IUBio

Western blot advice needed

D.K. dk at no.email.thankstospam.net
Wed Oct 23 22:34:15 EST 2002


Mike Levin <mlevin77 at attbi.com> wrote:
>Hi all -
>
>   We are trying to run a Western blot on a protein in the lysate from frog
>embryos. We have a really nice antibody to the protein we're interested in.
>This thing works great in immunohistochemistry and a competition assay with
>the peptide it was generated against is very clean, suggesting that the
>binding is quite specific. Here's the problem. This target is a 16 kDa
>proteolipid subunit which forms hexamers in vivo. On the Western, we see
>bands corresponding to monomers, dimers, trimers, etc. all the way up to the
>predicted hexamers. This happens even though our blot contains SDS
>(beta-mercaptoethanol, etc.) - in theory, it should be dissociated and all
>we should see is the monomer. For some reason, this thing is really
>difficult to dissociate. Heating the sample just makes it worse (possibly
>because of the lipid portion). Does anyone out there have any ideas as to
>how to modify a basic Western blot protocol to make sure that such complexes
>are dissociated? If you have any thoughts, please email me at
>mlevin at forsyth.org. Thanks in advance!!

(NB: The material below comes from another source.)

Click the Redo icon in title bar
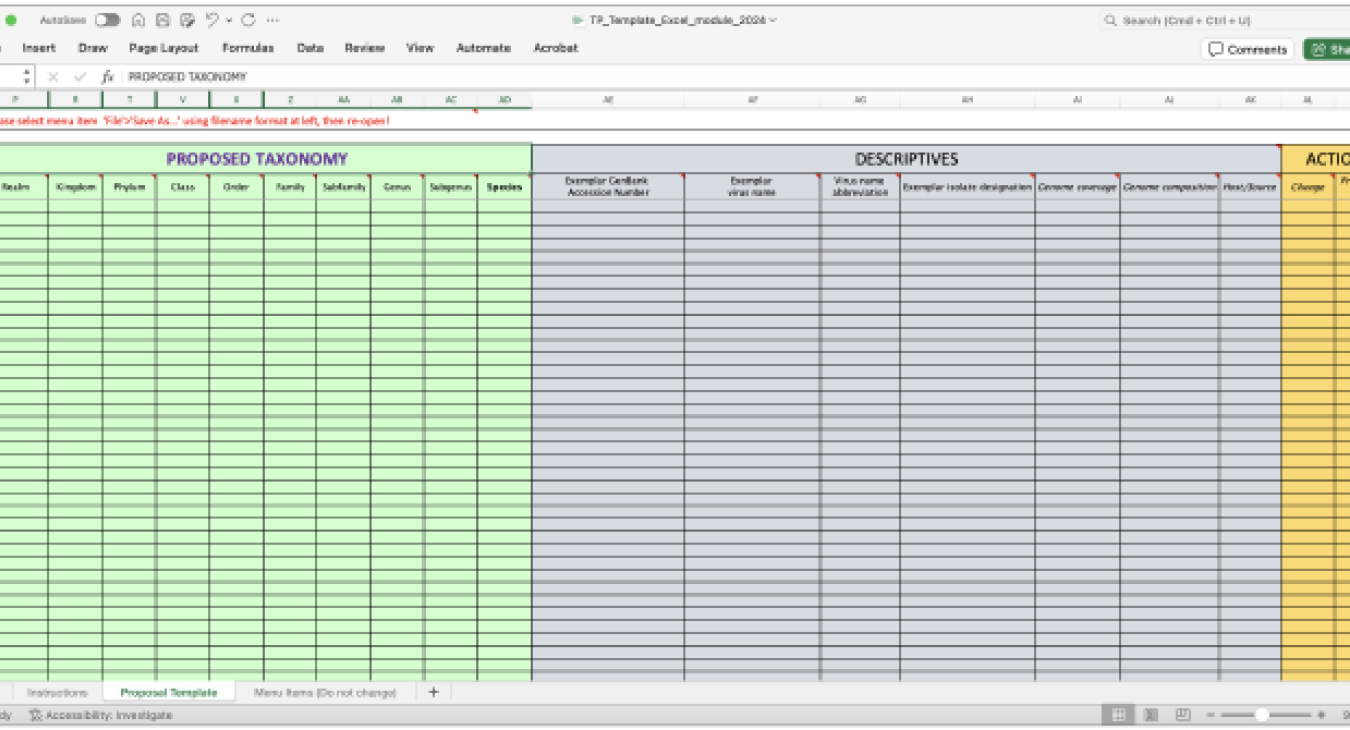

It's a gel, not Western that needs to be dissociated. Similar 
things happen with a number of membrane proteins. Some remedies 
that worked in other cases: 

Do not heat at all - leave sample at room temperature,
use lauryl sulfate in place of SDS, use sucrose in loading buffer in 
place of glycerol, use 200 mM DTT in loading buffer in place of bME,
increase detergent concentration in loading buffer 2X. 

Additionally, if the source of the problem is indeed lipid, perhaps 
extracting your samples with chloroform first might help.